For some reason, this is treated as some Sphinx-like riddle no one can solve. Nonsense. The Sixers can't even bother to decide if they need insurance policies or amplifiers, to win now or to plan for the long-term. They have four centers on the roster despite their investment of about a quarter of a billion dollars in Embiid and Horford. They have ignored the guard position at their own peril, and wouldn't you know it, one of the few they drafted and developed in-house has been thrust into the starting lineup out of necessity.
That is a direct reflection of how the franchise has been run. A GM resigned in disgrace, opening up what was potentially the most attractive job in the league at the time. In reality, the power vacuum was filled by the existing front office, a tenured head coach, and a young executive only two years removed from his final NBA season.
The result is an incomprehensible structure often fighting against itself. Think of how good the team has been in recent years at identifying talent outside of the NBA lottery, and how often they have pissed the value of that work away by selling and trading picks for no discernible gain. They went to great lengths to protect their cap space and stay flexible around their young stars, only to anchor themselves with two contracts last summer they may never be able to move.
There is a much stronger case to clean house around the two pillars than there is to move on from either. Bring in a front office with a coherent vision, a coach with a new voice and offensive touch, and players who actually help Simmons and Embiid on the court. Their relationship, for all intents and purposes, has improved over the years, and deep down I think they share a connection through their desire to win. Like every star player in the history of the league, they just need a support system that helps them get there.
Alec Burks, a guy on his fifth team in two years, has made a difference in limited minutes for the Sixers. Embiid has made lineups with guys like Sergio Rodriguez look good on defense. Simmons made lineups with Mike Muscala at center nearly as effective as groups with Horford manning the five.
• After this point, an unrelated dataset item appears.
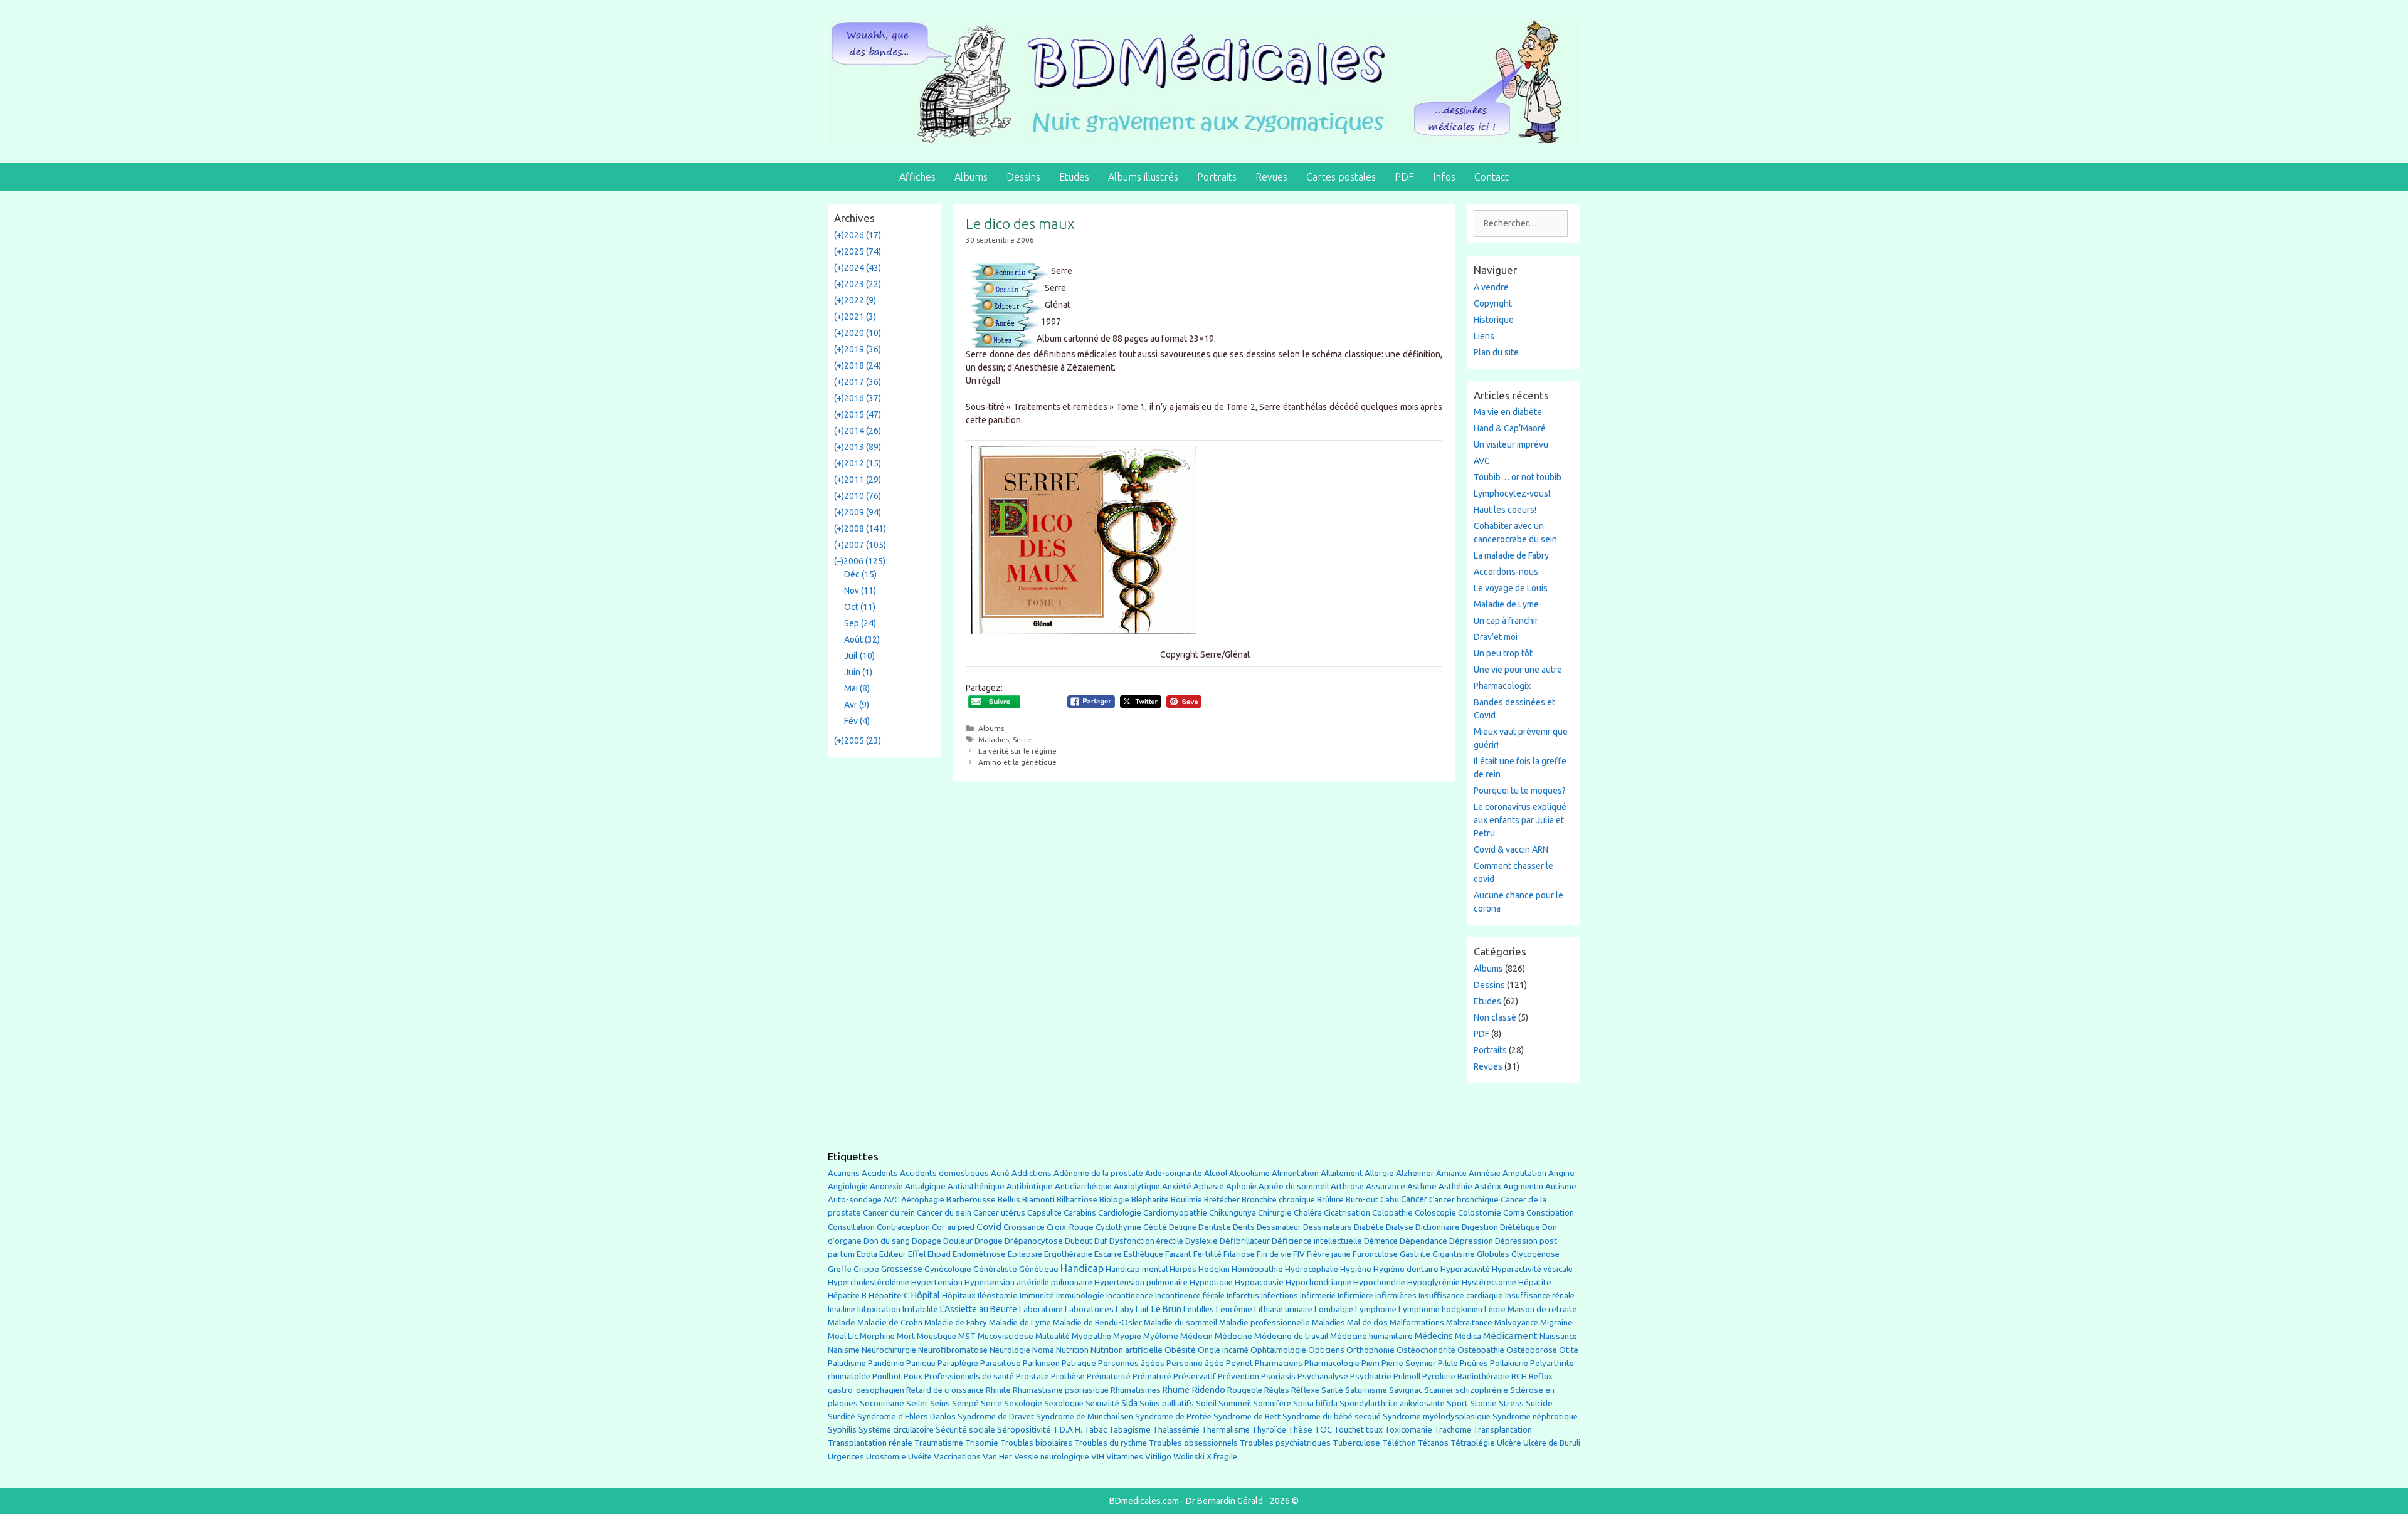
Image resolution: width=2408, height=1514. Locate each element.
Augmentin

Acting as though it is impossible to build a winner around these two shows me you are either incapable or unwilling to think very hard.
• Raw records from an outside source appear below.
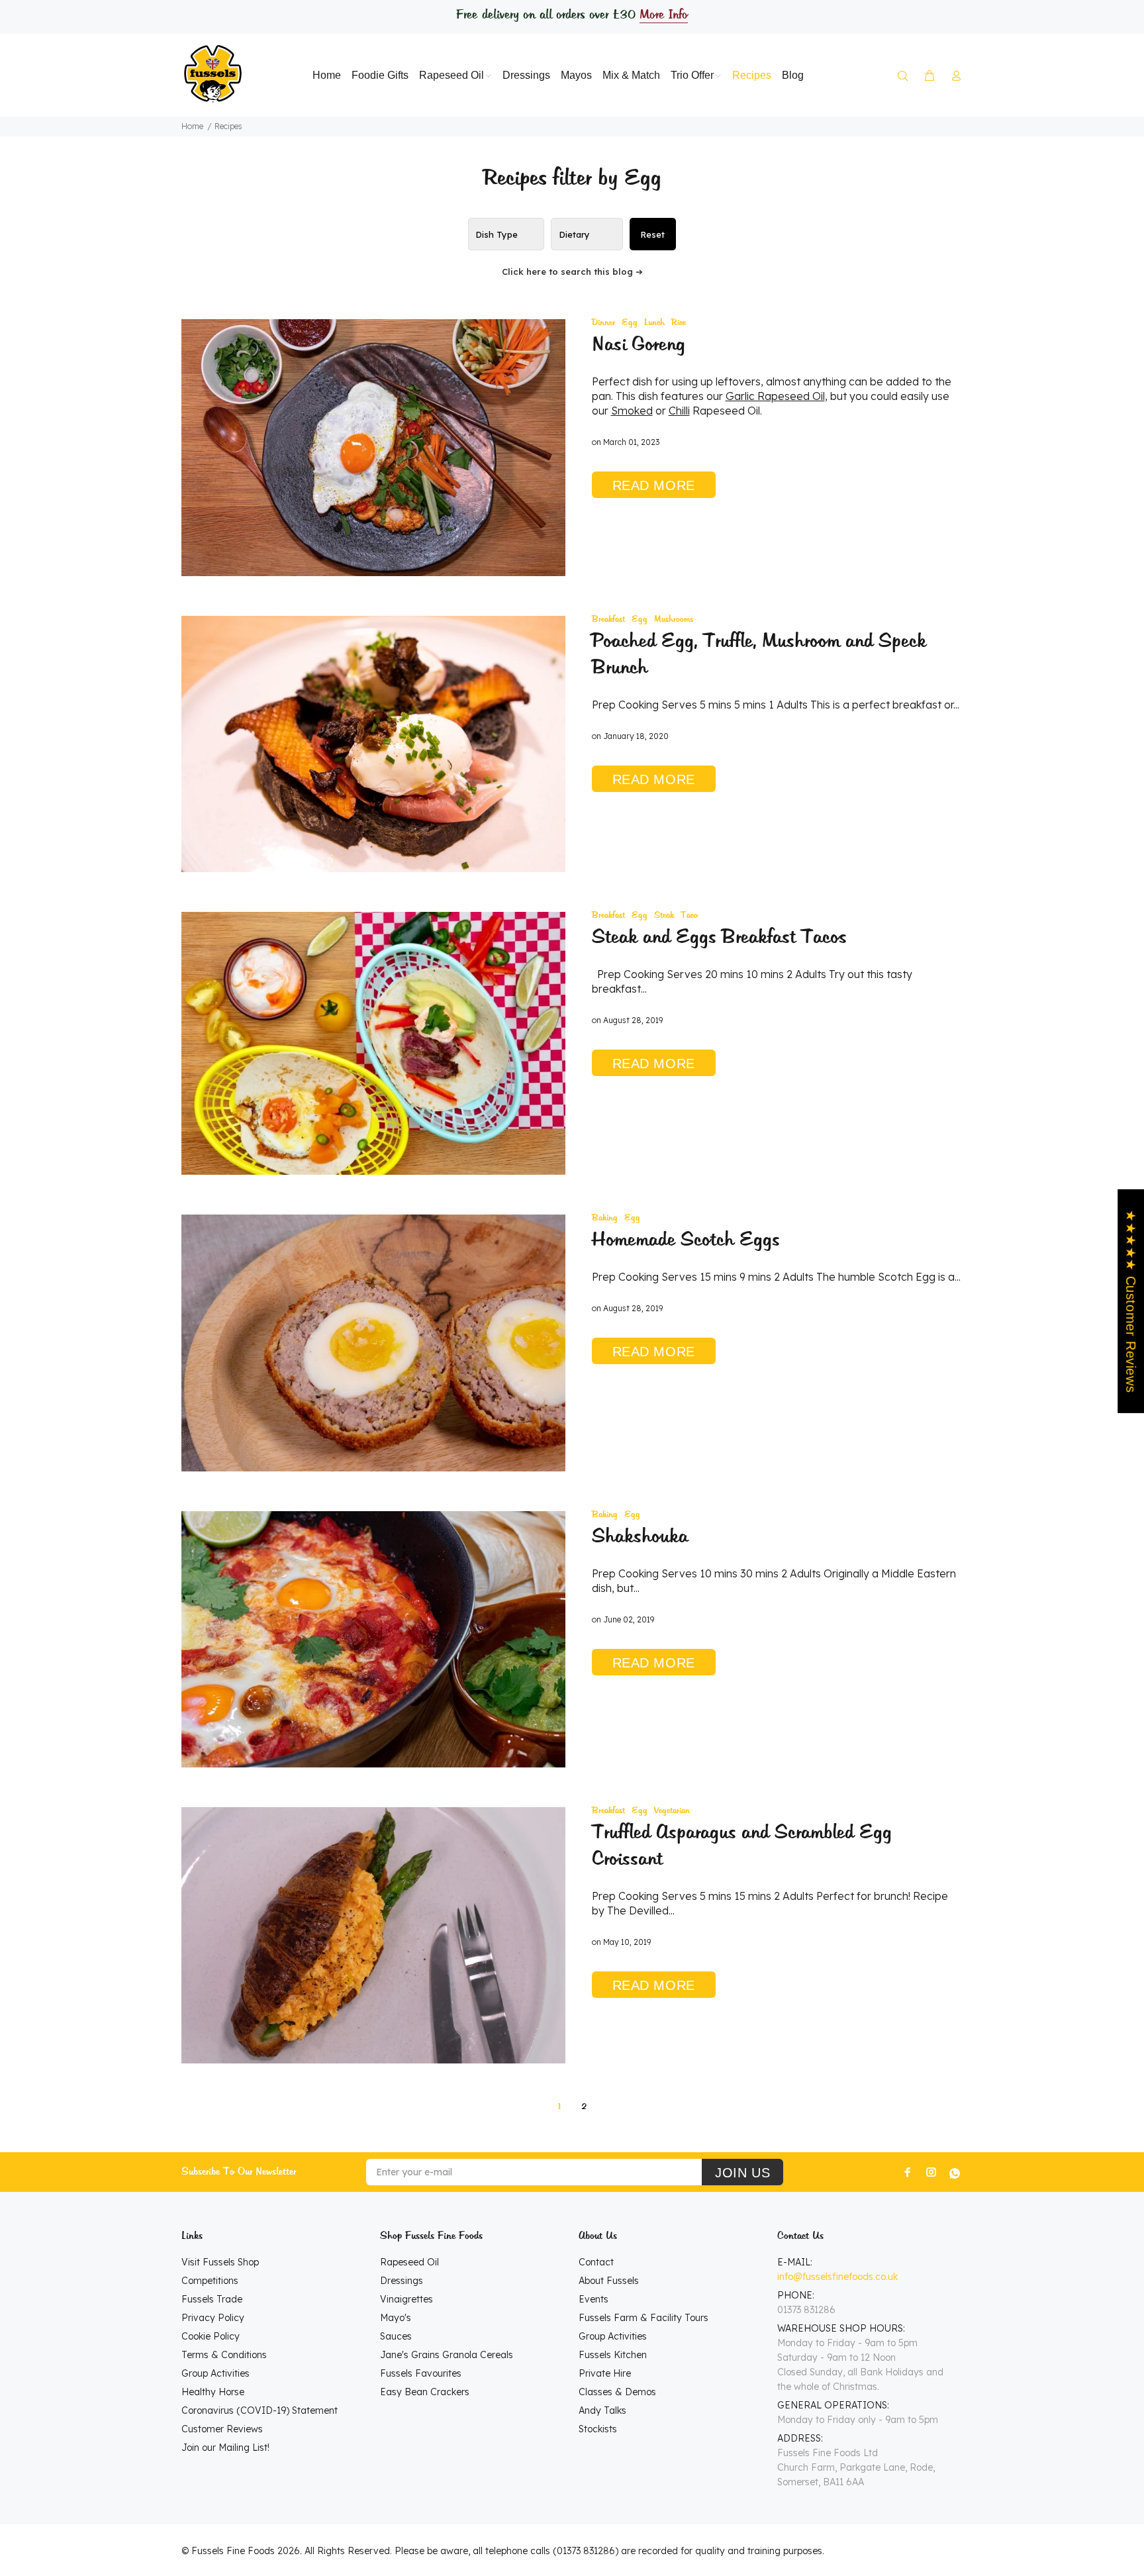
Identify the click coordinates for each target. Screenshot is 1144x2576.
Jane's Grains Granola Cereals (446, 2355)
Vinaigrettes (406, 2299)
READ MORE (653, 485)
The team has been miserable to watch, inconsistent, injury-riddled, and managed poorly. It feels bleak, admittedly. But the last time it felt as hopeless as this, during the dying days of the rebuild, all it took was seeing these two take the floor together to change hearts and minds. If they tear it down, build it up, and still land on the same result with Embiid and Simmons at the helm, we'll have this discussion again down the road.
Until then, spare me the consternation about how it isn't going to work. They have had two playoff runs together, the first with a roster built by a GM who had family members disparaging the best player on the team through anonymous burner accounts. I'd rather gamble on the guys who have won and won consistently than on the surrounding machinery that hasn't picked a clear direction in a half-decade.